FELight: Fairness-Aware Traffic Signal Control Via Sample-Efficient Reinforcement Learning

Abstract

Traffic congestion is becoming an increasingly prominent problem, and intelligent traffic signal control methods can effectively alleviate it. Recently, there has been a growing trend of applying reinforcement learning to traffic signal control for adaptive signal scheduling. However, most existing methods focus on improving traffic performance while neglecting the issue of scheduling fairness, resulting in long waiting time for some vehicles. Some works attempt to address fairness issues but often sacrifice transport performance.

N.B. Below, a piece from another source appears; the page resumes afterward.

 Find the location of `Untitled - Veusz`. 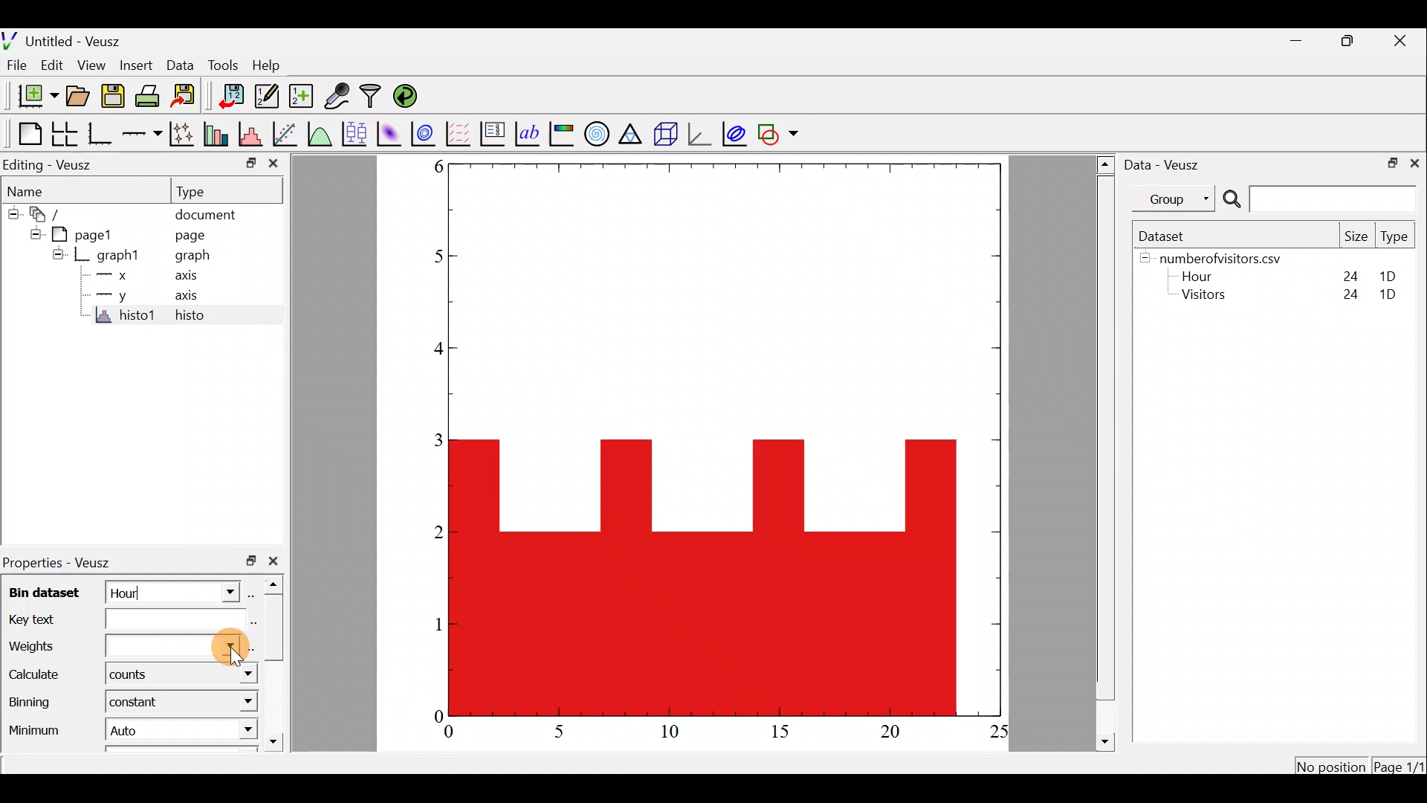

Furthermore, existing methods overlook the challenge of sample efficiency, especially when dealing with diversity-limited traffic data. Therefore, we propose a F airness-aware and sample- E fficient traffic signal control method called FELight. Specifically, we first design a novel fairness metric and integrate it into decision process to penalize cases with high latency by setting a threshold for activating the fairness mechanism. Theoretical comparison with other fairness works proves why and when our fairness could bring advantages. Moreover, counterfactual data augmentation is employed to enrich interaction data, enhancing the sample efficiency of FELight. Self-supervised state representation is introduced to extract informative features from raw states, further improving sample efficiency. Experiments on real traffic datasets demonstrate that FELight provides relatively fairer traffic signal control without compromising performance compared to state-of-the-art approaches.

Publication
IEEE Transactions on Knowledge and Data Engineering

TL; DR: It’s traffic signal control again, but what’s new here? How can we ensure that the agents control the traffic light fairly? We embedded such fairness metrics into Reinforcement Learning models. Furthermore, how can we minimize the sample required and achieve a resource-efficient agent? We used self-supervised learning!